Last month, a family from northern Israel was visiting the museum when their youngest son tipped over the jar, which smashed into pieces.

Alex Geller, the boy’s father, said his son — the youngest of three — is exceptionally curious, and that the moment he heard the crash, “please let that not be my child” was the first thought that raced through his head.

The jar has been on display at the Hecht Museum in Haifa for 35 years. It was one of the only containers of its size and from that period still complete when it was discovered.

The Bronze Age jar is one of many artifacts exhibited out in the open, part of the Hecht Museum’s vision of letting visitors explore history without glass barriers, said Inbal Rivlin, the director of the museum, which is associated with Haifa University in northern Israel.

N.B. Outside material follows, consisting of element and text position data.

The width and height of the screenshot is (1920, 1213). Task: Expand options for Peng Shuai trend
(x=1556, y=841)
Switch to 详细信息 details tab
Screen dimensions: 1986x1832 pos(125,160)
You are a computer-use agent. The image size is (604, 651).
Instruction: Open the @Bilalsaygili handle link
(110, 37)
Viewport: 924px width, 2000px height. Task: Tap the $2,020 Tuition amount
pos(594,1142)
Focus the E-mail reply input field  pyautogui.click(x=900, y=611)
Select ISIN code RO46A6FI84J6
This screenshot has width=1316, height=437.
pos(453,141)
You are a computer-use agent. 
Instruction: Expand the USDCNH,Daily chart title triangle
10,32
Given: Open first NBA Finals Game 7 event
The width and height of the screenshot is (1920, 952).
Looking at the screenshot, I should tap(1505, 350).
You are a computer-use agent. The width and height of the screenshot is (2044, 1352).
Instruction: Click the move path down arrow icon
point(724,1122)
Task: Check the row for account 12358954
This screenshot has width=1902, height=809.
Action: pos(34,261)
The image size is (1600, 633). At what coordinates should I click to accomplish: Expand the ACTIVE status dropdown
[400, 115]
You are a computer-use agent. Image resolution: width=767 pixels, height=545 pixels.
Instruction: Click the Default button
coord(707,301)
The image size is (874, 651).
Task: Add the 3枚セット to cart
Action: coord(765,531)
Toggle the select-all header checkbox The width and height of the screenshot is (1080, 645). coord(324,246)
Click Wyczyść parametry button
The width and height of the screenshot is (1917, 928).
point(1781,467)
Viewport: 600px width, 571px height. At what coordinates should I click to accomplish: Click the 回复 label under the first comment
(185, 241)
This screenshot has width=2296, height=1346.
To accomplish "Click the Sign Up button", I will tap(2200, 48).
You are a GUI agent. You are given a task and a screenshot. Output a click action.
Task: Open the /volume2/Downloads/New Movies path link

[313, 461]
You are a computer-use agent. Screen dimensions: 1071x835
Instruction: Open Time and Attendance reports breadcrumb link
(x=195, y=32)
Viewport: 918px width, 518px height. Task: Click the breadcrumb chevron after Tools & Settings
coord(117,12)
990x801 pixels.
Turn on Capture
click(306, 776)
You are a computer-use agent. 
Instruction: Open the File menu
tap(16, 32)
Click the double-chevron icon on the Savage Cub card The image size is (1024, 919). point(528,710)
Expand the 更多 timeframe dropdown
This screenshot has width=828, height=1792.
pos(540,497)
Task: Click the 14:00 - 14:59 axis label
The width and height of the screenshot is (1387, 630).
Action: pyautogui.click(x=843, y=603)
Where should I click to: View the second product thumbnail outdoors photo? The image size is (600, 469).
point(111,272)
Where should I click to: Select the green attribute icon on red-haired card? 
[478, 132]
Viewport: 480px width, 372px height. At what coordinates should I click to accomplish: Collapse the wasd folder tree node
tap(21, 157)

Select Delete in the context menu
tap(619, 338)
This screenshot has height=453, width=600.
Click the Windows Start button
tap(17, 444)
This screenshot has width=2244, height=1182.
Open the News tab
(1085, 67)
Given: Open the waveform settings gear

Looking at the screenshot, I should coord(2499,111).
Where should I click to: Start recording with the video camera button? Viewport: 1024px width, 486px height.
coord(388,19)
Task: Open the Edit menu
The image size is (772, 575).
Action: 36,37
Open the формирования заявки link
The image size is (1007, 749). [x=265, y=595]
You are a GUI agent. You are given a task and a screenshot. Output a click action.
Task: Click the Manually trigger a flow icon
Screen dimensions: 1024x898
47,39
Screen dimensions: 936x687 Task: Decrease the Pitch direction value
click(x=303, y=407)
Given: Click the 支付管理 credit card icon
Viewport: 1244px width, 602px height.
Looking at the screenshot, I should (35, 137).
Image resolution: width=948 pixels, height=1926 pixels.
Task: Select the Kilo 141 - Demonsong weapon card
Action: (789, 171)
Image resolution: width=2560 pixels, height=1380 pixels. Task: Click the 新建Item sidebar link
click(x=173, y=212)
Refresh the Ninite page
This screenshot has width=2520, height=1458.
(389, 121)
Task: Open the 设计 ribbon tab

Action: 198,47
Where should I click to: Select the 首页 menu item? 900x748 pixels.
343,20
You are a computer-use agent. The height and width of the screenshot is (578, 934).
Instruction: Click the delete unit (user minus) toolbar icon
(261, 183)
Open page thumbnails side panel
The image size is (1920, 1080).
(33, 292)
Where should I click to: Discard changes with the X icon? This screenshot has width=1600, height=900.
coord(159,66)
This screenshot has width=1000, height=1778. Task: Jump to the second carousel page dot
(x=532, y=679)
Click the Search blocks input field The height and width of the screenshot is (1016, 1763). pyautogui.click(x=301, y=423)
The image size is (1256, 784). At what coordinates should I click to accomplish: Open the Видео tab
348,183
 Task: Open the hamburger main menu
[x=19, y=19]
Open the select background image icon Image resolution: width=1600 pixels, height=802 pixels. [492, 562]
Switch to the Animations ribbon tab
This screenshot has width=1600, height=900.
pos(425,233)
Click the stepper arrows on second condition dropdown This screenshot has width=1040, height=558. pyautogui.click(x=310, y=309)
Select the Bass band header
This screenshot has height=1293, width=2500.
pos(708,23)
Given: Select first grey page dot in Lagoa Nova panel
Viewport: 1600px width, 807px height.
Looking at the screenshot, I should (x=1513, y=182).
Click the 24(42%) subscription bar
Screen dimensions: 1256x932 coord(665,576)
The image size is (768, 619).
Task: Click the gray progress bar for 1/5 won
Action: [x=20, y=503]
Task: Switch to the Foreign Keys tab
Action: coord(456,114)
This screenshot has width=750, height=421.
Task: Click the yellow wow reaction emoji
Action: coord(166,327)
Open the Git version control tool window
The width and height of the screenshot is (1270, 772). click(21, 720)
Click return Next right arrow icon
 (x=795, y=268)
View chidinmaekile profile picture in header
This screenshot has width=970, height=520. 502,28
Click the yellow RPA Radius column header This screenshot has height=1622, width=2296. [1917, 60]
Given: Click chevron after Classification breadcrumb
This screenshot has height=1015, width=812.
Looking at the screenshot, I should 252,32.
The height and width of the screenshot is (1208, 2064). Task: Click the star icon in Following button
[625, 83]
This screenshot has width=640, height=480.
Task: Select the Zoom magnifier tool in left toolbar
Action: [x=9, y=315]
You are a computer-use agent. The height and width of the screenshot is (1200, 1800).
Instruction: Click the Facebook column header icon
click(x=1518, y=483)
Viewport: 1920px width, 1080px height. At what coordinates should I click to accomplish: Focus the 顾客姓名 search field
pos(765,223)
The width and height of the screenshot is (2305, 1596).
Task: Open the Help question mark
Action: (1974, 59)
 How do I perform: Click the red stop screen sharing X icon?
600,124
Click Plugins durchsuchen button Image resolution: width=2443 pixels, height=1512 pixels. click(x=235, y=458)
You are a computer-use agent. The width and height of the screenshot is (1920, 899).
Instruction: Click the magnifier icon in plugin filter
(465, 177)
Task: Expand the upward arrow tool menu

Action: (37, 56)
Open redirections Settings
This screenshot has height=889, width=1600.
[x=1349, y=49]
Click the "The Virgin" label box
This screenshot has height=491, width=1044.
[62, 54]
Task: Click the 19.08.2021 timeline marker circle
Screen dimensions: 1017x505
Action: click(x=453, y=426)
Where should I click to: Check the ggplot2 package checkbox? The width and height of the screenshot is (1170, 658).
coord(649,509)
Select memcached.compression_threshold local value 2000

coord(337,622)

It was likely used to hold wine or oil, and dates back to between 2200 and 1500 B.C.

Rivlin and the museum decided to turn the moment, which captured international attention, into a teaching moment, inviting the Geller family back for a special visit and hands-on activity to illustrate the restoration process.

Rivlin added that the incident provided a welcome distraction from the ongoing war in Gaza. “Well, he’s just a kid. So I think that somehow it touches the heart of the people in Israel and around the world,“ said Rivlin.

Roee Shafir, a restoration expert at the museum, said the repairs would be fairly simple, as the pieces were from a single, complete jar. Archaeologists often face the more daunting task of sifting through piles of shards from multiple objects and trying to piece them together.

Experts used 3D technology, hi-resolution videos, and special glue to painstakingly reconstruct the large jar.

Less than two weeks after it broke, the jar went back on display at the museum. The gluing process left small hairline cracks, and a few pieces are missing, but the jar’s impressive size remains.

The only noticeable difference in the exhibit was a new sign reading “please don’t touch.”